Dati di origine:

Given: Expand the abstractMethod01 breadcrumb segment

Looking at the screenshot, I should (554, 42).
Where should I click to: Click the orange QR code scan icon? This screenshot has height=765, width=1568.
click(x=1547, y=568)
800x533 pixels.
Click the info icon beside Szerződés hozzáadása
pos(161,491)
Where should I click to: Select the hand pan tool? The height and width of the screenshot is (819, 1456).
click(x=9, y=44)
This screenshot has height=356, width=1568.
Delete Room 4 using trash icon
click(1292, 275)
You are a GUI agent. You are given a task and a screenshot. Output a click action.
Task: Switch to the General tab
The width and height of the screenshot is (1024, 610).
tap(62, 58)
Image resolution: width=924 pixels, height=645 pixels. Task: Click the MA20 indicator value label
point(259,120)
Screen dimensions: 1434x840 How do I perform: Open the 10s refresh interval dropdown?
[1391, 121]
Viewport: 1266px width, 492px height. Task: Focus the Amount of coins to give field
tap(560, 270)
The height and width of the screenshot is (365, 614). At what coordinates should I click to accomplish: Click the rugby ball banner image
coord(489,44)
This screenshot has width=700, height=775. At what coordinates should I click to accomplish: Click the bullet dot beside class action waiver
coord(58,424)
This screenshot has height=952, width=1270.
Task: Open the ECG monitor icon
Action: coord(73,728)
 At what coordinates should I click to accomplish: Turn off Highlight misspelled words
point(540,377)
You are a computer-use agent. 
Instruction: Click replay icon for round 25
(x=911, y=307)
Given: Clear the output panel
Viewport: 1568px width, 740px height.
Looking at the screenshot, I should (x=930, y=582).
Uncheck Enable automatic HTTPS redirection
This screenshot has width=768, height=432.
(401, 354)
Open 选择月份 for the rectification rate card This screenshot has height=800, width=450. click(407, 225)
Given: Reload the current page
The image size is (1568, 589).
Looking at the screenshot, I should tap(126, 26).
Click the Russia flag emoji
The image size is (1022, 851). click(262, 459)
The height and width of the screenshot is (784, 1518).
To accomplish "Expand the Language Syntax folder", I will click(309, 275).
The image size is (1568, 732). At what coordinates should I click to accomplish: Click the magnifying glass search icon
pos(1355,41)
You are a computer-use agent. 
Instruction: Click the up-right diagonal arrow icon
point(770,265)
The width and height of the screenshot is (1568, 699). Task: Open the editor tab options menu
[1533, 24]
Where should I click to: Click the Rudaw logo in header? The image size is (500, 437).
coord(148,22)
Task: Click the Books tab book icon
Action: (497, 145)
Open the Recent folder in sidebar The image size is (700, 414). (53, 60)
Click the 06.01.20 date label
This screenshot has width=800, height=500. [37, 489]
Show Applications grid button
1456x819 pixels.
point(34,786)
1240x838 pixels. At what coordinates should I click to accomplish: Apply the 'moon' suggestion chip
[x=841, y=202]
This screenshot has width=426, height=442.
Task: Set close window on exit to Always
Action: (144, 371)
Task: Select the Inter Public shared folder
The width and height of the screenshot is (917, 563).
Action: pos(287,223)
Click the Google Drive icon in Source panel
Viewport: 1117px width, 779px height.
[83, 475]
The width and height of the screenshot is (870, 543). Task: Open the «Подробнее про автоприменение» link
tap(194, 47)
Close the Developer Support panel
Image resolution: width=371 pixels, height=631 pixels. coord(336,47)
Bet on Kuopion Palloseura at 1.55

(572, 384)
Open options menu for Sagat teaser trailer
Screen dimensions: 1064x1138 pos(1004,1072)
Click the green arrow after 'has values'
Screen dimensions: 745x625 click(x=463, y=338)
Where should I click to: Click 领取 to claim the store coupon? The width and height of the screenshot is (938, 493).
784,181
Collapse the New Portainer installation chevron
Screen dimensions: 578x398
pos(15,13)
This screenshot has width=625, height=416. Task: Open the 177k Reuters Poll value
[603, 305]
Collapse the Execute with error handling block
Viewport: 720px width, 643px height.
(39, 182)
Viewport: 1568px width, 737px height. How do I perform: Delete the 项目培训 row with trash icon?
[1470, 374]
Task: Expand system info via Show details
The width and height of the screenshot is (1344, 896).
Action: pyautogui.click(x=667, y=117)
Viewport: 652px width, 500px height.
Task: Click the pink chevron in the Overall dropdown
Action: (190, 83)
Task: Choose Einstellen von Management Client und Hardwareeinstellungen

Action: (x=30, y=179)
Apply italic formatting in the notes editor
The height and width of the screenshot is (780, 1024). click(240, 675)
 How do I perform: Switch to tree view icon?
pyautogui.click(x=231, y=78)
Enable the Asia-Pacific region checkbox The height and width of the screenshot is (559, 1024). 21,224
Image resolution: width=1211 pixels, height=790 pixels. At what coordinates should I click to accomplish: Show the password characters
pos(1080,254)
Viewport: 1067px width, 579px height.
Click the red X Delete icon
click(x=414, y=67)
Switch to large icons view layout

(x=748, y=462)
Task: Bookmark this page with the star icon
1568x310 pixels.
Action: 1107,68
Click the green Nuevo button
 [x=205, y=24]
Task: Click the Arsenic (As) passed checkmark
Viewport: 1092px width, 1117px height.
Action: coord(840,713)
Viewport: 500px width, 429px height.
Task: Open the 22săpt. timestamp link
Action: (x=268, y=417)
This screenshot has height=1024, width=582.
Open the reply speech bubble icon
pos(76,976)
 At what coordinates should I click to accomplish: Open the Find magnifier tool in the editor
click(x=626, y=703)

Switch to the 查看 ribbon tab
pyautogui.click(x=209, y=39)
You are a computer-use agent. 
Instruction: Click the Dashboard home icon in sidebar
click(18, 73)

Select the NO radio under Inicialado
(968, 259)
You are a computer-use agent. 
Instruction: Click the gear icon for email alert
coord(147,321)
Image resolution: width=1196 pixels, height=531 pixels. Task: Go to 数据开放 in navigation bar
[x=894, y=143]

Obiettivo dell'esercizio: Restituisci tutte le voci qui sopra, riga per riga, senza cambiare nulla.

Risposta qui sotto:
Given: Expand the abstractMethod01 breadcrumb segment

Looking at the screenshot, I should (554, 42).
Where should I click to: Click the orange QR code scan icon? This screenshot has height=765, width=1568.
click(x=1547, y=568)
800x533 pixels.
Click the info icon beside Szerződés hozzáadása
pos(161,491)
Where should I click to: Select the hand pan tool? The height and width of the screenshot is (819, 1456).
click(x=9, y=44)
This screenshot has height=356, width=1568.
Delete Room 4 using trash icon
click(1292, 275)
You are a GUI agent. You are given a task and a screenshot. Output a click action.
Task: Switch to the General tab
The width and height of the screenshot is (1024, 610).
tap(62, 58)
Image resolution: width=924 pixels, height=645 pixels. Task: Click the MA20 indicator value label
point(259,120)
Screen dimensions: 1434x840 How do I perform: Open the 10s refresh interval dropdown?
[1391, 121]
Viewport: 1266px width, 492px height. Task: Focus the Amount of coins to give field
tap(560, 270)
The height and width of the screenshot is (365, 614). At what coordinates should I click to accomplish: Click the rugby ball banner image
coord(489,44)
This screenshot has width=700, height=775. At what coordinates should I click to accomplish: Click the bullet dot beside class action waiver
coord(58,424)
This screenshot has height=952, width=1270.
Task: Open the ECG monitor icon
Action: coord(73,728)
 At what coordinates should I click to accomplish: Turn off Highlight misspelled words
point(540,377)
You are a computer-use agent. 
Instruction: Click replay icon for round 25
(x=911, y=307)
Given: Clear the output panel
Viewport: 1568px width, 740px height.
Looking at the screenshot, I should (x=930, y=582).
Uncheck Enable automatic HTTPS redirection
This screenshot has width=768, height=432.
(401, 354)
Open 选择月份 for the rectification rate card This screenshot has height=800, width=450. click(407, 225)
Given: Reload the current page
The image size is (1568, 589).
Looking at the screenshot, I should tap(126, 26).
Click the Russia flag emoji
The image size is (1022, 851). click(262, 459)
The height and width of the screenshot is (784, 1518).
To accomplish "Expand the Language Syntax folder", I will click(309, 275).
The image size is (1568, 732). At what coordinates should I click to accomplish: Click the magnifying glass search icon
pos(1355,41)
You are a computer-use agent. 
Instruction: Click the up-right diagonal arrow icon
point(770,265)
The width and height of the screenshot is (1568, 699). Task: Open the editor tab options menu
[1533, 24]
Where should I click to: Click the Rudaw logo in header? The image size is (500, 437).
coord(148,22)
Task: Click the Books tab book icon
Action: (497, 145)
Open the Recent folder in sidebar The image size is (700, 414). (53, 60)
Click the 06.01.20 date label
This screenshot has width=800, height=500. [37, 489]
Show Applications grid button
1456x819 pixels.
point(34,786)
1240x838 pixels. At what coordinates should I click to accomplish: Apply the 'moon' suggestion chip
[x=841, y=202]
This screenshot has width=426, height=442.
Task: Set close window on exit to Always
Action: (144, 371)
Task: Select the Inter Public shared folder
The width and height of the screenshot is (917, 563).
Action: pos(287,223)
Click the Google Drive icon in Source panel
Viewport: 1117px width, 779px height.
[83, 475]
The width and height of the screenshot is (870, 543). Task: Open the «Подробнее про автоприменение» link
tap(194, 47)
Close the Developer Support panel
Image resolution: width=371 pixels, height=631 pixels. coord(336,47)
Bet on Kuopion Palloseura at 1.55

(572, 384)
Open options menu for Sagat teaser trailer
Screen dimensions: 1064x1138 pos(1004,1072)
Click the green arrow after 'has values'
Screen dimensions: 745x625 click(x=463, y=338)
Where should I click to: Click 领取 to claim the store coupon? The width and height of the screenshot is (938, 493).
784,181
Collapse the New Portainer installation chevron
Screen dimensions: 578x398
pos(15,13)
This screenshot has width=625, height=416. Task: Open the 177k Reuters Poll value
[603, 305]
Collapse the Execute with error handling block
Viewport: 720px width, 643px height.
(39, 182)
Viewport: 1568px width, 737px height. How do I perform: Delete the 项目培训 row with trash icon?
[1470, 374]
Task: Expand system info via Show details
The width and height of the screenshot is (1344, 896).
Action: pyautogui.click(x=667, y=117)
Viewport: 652px width, 500px height.
Task: Click the pink chevron in the Overall dropdown
Action: (190, 83)
Task: Choose Einstellen von Management Client und Hardwareeinstellungen

Action: (x=30, y=179)
Apply italic formatting in the notes editor
The height and width of the screenshot is (780, 1024). click(240, 675)
 How do I perform: Switch to tree view icon?
pyautogui.click(x=231, y=78)
Enable the Asia-Pacific region checkbox The height and width of the screenshot is (559, 1024). 21,224
Image resolution: width=1211 pixels, height=790 pixels. At what coordinates should I click to accomplish: Show the password characters
pos(1080,254)
Viewport: 1067px width, 579px height.
Click the red X Delete icon
click(x=414, y=67)
Switch to large icons view layout

(x=748, y=462)
Task: Bookmark this page with the star icon
1568x310 pixels.
Action: 1107,68
Click the green Nuevo button
 [x=205, y=24]
Task: Click the Arsenic (As) passed checkmark
Viewport: 1092px width, 1117px height.
Action: coord(840,713)
Viewport: 500px width, 429px height.
Task: Open the 22săpt. timestamp link
Action: (x=268, y=417)
This screenshot has height=1024, width=582.
Open the reply speech bubble icon
pos(76,976)
 At what coordinates should I click to accomplish: Open the Find magnifier tool in the editor
click(x=626, y=703)

Switch to the 查看 ribbon tab
pyautogui.click(x=209, y=39)
You are a computer-use agent. 
Instruction: Click the Dashboard home icon in sidebar
click(18, 73)

Select the NO radio under Inicialado
(968, 259)
You are a computer-use agent. 
Instruction: Click the gear icon for email alert
coord(147,321)
Image resolution: width=1196 pixels, height=531 pixels. Task: Go to 数据开放 in navigation bar
[x=894, y=143]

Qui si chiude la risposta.